Laboratory error is also a common cause of hypercalcaemia. In patients without clinical or physical examination findings consistent with hypercalcaemia, repeated blood sampling for re-evaluation of calcium levels is recommended.

Diagnosis

 A thorough physical examination including peripheral lymph node palpation, oral examination, mammary chain palpation, thyroid (ventral cervical) palpation, abdominal palpation and skeletal palpation is likely to provide valuable information to help determine the cause of hypercalcaemia.

Ionised calcium values may be helpful to differentiate renal hypercalcaemia from other causes of hypercalcaemia. Hypercalcaemia of malignancy most often is associated with increased ionised calcium, whereas ionised calcium typically is normal or decreased in cases of chronic kidney disease.

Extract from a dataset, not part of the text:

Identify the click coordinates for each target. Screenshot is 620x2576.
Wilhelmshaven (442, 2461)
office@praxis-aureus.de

PTH levels and PTH-rp levels as determined by immunoassay can be valuable in determination of the cause of hypercalcaemia. These assays have been validated recently for use in cats and should be evaluated in concert with ionised calcium. Increased PTH-rp has been reported in animals with chronic kidney disease and no evidence of malignancy.

Treatment

Intravenous therapy is employed commonly. Calciuresis is promoted by expansion of extracellular fluid volume and increased glomerular filtration rate.

Furosemide (2 - 4 mg/kg PO, SQ or IV q 8-12 hrs) interferes with renal calcium reabsorption. This effect is related directly to the amount of sodium delivered to the kidney, which makes volume expansion with saline before treating with diuretics essential. Thiazide diuretics should never be used because they enhance calcium reabsorption in the distal tubule and may exacerbate hypercalcaemia.

Glucocorticoids reduce calcium by inhibiting osteoclast bone resorption and by inhibiting vitamin-D-mediated intestinal absorption of calcium while increasing renal excretion of calcium. Because glucocorticoids may cause rapid reduction of tumour volume in cases of lymphoma, they should be withheld until the diagnosis is confirmed.

Biphosphonates (etidronate 5-20 mg/kg/day SQ) inhibit osteoclastic bone resorption, retard deposition of hydroxyapatite in bone collagen, increase unmineralized osteoid, and inhibit formation of calcium phosphate crystals. Salmon calcitonin (4-6 IU/kg IM q 12hrs) inhibits osteoclastic bone resorption and increases renal calcium excretion. Other benefits of calcitonin include analgesic properties, rapidity of action, and low risk of toxicity (anorexia, vomiting and diarrhoea). Disadvantages of calcitonin use include cost, unpredictability of action, and drug resistance. Resistance can be delayed with co-administration of glucocorticoids or discontinuation for 24-48 hrs.

Plicamycin (mithramycin 25ug/kg IV in dextrose 5% in water over 2 - 4hrs) can be given as often as one or two times weekly. This drug inhibits osteoclastic bone resorption and decreases bone turnover. Response typically is seen within 24-48 hrs of administration and effects may last 3-7 days. The toxicity profile includes anorexia, vomiting, thrombocytopenia, hepatotoxicity and nephrotoxicity.